‘The parents had hoped that Great Ormond Street would work with them,’ their lawyer says
By Dave Andrusko
Frankly, if I had not closely followed the way the Great Ormond Street Hospital in London had treated the parents of little Charlie Gard, I would not have believed what took place this morning in the courtroom of Justice Nicholas Francis.
GOSH has won everything. The hospital convinced Justice Francis that it was in Charlie’s “best interest” to die. Then GOSH successfully thwarted the attempts of Connie Yates and Chris Gard to have Charlie transferred to an American hospital to undergo experimental nucleoside therapy to address his exceptionally rare and debilitating chromosomal condition –encephalomyopathic mitochondrial DNA depletion syndrome (MDDS)–in which his cells cannot replenish essential energy.
Yesterday Connie and Chris reluctantly, tearfully agreed: it was too late. Charlie had not been treated, allowing “his illness to deteriorate, sadly, to the point of no return,” as Connie told Justice Francis.
All the parents are asking is to allowed to take their child home to die. No can do, says the hospital’s lawyer, Katie Gollup. (Victoria Butler-Cole, the attorney representing Charlie’s guardian, was her typically unhelpful self, according to tweets provided this morning by legal expert Joshua Rozenberg.)
Problems with moving Charlie? (And, no, I am not making this up). According to Sky News
The judge deciding the case, Mr.
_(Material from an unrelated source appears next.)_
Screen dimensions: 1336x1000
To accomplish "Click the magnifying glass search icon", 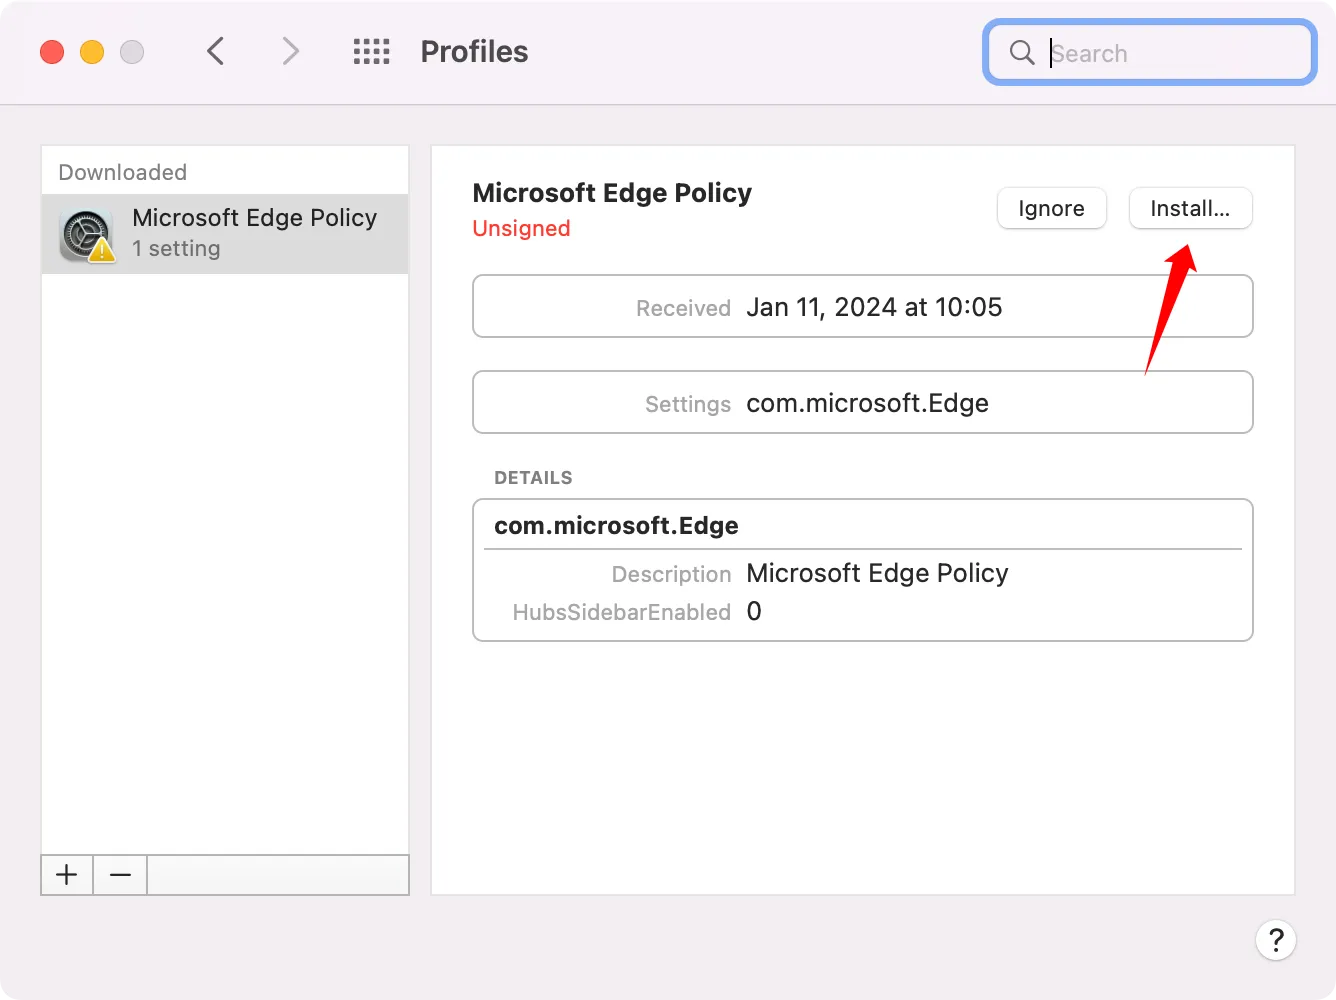I will (x=1021, y=52).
Justice Francis, said that part of the disagreement appeared to be over GOSH’s view that a ventilator will not fit through the front door of the property to which Charlie’s parents want to take him.
(They live in a flat in Bedfont, south-west London.)
Gollup’s submission to the court
said that the hospital believes that the intensive ventilation he requires to live can only be provided in a hospital setting and “cannot be provided at his parents’ home.”
GOSH has worked assiduously since April to ensure that Charlie gets dead. Now, not only can the ventilator supposedly not fit through the front door (and, to repeat, I am not making this up), the only way Charlie’s ventilator can be properly provided is in a hospital setting.
Remember, last week, Justice Francis conceded that Connie has spent 3,200 hours with Charlie. She is unable to ensure that Charlie’s ventilator works properly? Chris, who has put in almost as much time, is also of no use to his son? Give me a break.
Charlie is not expected to live until August 4, his first birthday. Time is very, very short.
According to the Daily Mail, Grant Armstrong, counsel for Charlie’s parents, said
‘The parents’ last wish is to take Charlie home.
‘The parents wish for a few days of tranquility outside the hospital setting…before what the lawyers describe as extubation – the process by which Charlie will subsequently expire.
‘Yesterday the hospital said we won’t stand in the way as long as you can sort it out’.
He added that in April [a possible] US transfer was ‘not an obstacle to the care of Charlie but for some reason transfer from a hospital in central London to an outlying part of London seems to be problematic’.
‘I can’t see what the problem is. On one hand saying they are not standing in the parents’ way, and on the other putting obstacles in the way which can’t be surmounted.’
‘The parents had hoped that Great Ormond Street would work with them.’